Gigging everywhere from the Latitude Comedy Stage to the main stage of Vancouver Folk Festival, from Radio 4’s The Now Show to 6Music’s Tom Robinson Show, she picked up an army of supporters from the punk, folk, DIY and stand-up scenes along the way, and by 2018 Petrie’s audience numbered enough that a crowd-funding campaign for her first studio-produced album Queer As Folk smashed its £10K target in 24hrs.
But it was the 2018 release of the album ‘Queer As Folk’ which catapulted Petrie from cult status to mainstream attention. Both in production and songwriting, the record was a clear graduation, with rave reviews across the press calling it ‘probably the most intelligently crafted album you’ll hear this year’ **** (R2) and commenting, ‘she’s the urgent, pulsing, compassionate talent this world desperately needs’ (The Observer). Lead single ‘Black Tie’, a tender reflection on growing up queer and framed as a tear-jerking letter to her teenage self about the happier future that lies ahead, has deservedly become an anthem for queer audiences of all ages, with close to 175K views on Youtube and over 775K streams on Spotify alone. Off the success of Black Tie, Petrie was embraced by cultural heavyweights: The Guilty Feminist podcast adopted her as a regular musical guest, the legendary Jo Whiley hosted her for a live BBC Radio 2 session, Emmy-winning Hannah Gadsby requested her as a support in Europe and Frank Turner invited her to open his 12-date UK arena tour. The New Yorker gave a glowing live review that hailed Black Tie as ‘a new gay anthem’. UK festivals from Cambridge Folk Festival to Glastonbury’s prestigious Acoustic Stage recognised her as an artist on the rise and her debut Australian tour in Spring 2020 culminated in sold-out shows in Melbourne and Sydney.

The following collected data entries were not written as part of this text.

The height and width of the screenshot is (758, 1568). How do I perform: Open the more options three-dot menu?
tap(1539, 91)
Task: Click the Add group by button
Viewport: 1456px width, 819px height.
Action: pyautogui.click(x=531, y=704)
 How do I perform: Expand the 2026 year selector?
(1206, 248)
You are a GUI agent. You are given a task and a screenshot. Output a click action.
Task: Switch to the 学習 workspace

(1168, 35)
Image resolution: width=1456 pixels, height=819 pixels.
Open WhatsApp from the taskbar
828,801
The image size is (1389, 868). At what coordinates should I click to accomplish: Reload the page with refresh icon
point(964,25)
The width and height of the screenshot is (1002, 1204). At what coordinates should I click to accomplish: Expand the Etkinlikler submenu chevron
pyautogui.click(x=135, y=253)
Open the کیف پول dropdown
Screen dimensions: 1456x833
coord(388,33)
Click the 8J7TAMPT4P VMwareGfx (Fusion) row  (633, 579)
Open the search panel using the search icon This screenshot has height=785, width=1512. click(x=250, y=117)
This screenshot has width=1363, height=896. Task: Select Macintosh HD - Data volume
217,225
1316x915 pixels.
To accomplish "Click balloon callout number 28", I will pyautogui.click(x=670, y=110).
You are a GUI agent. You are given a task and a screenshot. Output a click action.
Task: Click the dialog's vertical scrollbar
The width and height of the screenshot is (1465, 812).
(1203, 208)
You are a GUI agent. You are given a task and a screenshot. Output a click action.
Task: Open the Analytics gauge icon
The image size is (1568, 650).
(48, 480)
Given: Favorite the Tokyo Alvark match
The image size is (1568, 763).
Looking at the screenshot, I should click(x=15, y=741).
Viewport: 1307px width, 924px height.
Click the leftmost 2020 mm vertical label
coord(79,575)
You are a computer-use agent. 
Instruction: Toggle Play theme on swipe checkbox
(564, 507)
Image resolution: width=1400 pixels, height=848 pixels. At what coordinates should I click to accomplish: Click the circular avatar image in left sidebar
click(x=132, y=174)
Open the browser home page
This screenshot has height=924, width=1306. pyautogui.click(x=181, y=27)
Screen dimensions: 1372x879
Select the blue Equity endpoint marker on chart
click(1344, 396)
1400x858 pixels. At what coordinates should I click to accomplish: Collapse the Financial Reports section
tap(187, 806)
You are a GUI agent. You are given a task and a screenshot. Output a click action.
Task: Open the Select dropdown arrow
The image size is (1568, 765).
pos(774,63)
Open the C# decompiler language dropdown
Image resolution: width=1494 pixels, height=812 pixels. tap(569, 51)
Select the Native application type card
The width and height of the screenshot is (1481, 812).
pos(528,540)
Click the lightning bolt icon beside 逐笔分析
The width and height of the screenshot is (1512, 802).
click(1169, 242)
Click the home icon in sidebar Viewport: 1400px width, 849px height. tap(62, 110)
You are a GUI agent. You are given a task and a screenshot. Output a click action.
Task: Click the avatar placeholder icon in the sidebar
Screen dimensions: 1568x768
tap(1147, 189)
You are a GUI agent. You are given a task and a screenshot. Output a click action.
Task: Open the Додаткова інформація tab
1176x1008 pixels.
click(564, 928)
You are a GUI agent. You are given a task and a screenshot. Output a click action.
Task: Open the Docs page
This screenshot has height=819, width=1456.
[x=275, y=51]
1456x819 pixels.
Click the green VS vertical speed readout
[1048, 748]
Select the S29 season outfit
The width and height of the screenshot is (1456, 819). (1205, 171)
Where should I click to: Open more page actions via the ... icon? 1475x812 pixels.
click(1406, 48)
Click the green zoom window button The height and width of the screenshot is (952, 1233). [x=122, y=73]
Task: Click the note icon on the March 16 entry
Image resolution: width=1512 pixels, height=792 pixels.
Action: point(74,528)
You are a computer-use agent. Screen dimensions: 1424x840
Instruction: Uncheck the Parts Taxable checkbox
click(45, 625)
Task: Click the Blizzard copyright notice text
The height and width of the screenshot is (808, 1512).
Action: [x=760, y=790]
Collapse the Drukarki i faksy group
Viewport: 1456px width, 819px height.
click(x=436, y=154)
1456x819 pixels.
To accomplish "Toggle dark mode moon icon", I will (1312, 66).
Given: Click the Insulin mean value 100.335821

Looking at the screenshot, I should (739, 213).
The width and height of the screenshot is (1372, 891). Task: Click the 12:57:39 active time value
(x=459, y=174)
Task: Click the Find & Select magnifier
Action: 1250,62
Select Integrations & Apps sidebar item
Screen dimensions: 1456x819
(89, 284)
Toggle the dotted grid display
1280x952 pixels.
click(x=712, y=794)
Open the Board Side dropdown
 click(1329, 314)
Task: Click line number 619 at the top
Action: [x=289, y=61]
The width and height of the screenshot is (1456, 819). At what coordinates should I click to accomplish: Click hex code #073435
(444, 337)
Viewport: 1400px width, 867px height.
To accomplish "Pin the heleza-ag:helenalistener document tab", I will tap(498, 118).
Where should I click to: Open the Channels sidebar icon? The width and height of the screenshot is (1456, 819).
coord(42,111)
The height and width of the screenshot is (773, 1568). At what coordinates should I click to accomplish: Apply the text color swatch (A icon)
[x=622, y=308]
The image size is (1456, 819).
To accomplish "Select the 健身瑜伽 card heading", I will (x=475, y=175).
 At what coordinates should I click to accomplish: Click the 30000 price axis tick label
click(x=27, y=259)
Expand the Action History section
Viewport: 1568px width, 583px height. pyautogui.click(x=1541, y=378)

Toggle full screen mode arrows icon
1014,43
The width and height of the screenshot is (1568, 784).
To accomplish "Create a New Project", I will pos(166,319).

…It was all going so well! Coronavirus reached Sydney just as Petrie’s tour did and, after a mad dash for an early flight home, she spent the next year and a half – the longest period of her adult life – in one place, unable to commune with others through music in the way that was innate to her since childhood. With a planet in crisis, a government hell-bent on ever-harsher anti-immigration legislation and with protest itself on the verge of outlaw, the need for speaking out and for the music of solidarity had never felt more urgent.
From out of this chaos came ‘Connectivity’, an album built from the reflections of what humanity means in a world struggling against division and destruction. Glued to one place for the first time, this is a record made firmly out of Petrie’s comfort zone: slowly, intricately, and over many close-up, painstaking months: with the audience and all its comfort stripped away, and the songwriter that lies beneath the performer exposed. The result was the most honest collection of songs she had ever shared. It is about storms and the rebuilding that follows them, and about how to find a way to carry on the fight for a better tomorrow when every day you are told you’ve already lost. It is Petrie’s most personal, and yet most universal, album to date and took her, for the first time, into the Top 40 of the UK’s Official Albums Chart.
In 2022 she toured once again with The Guilty Feminist and separately with comedian Hannah Gadsby. In May she played her biggest London headline show to date at Islington Assembly Hall to 850 people, as part of her UK headline tour.
She has also toured Australia with The Guilty Feminist in July and returned to tour Australia in her own right in December.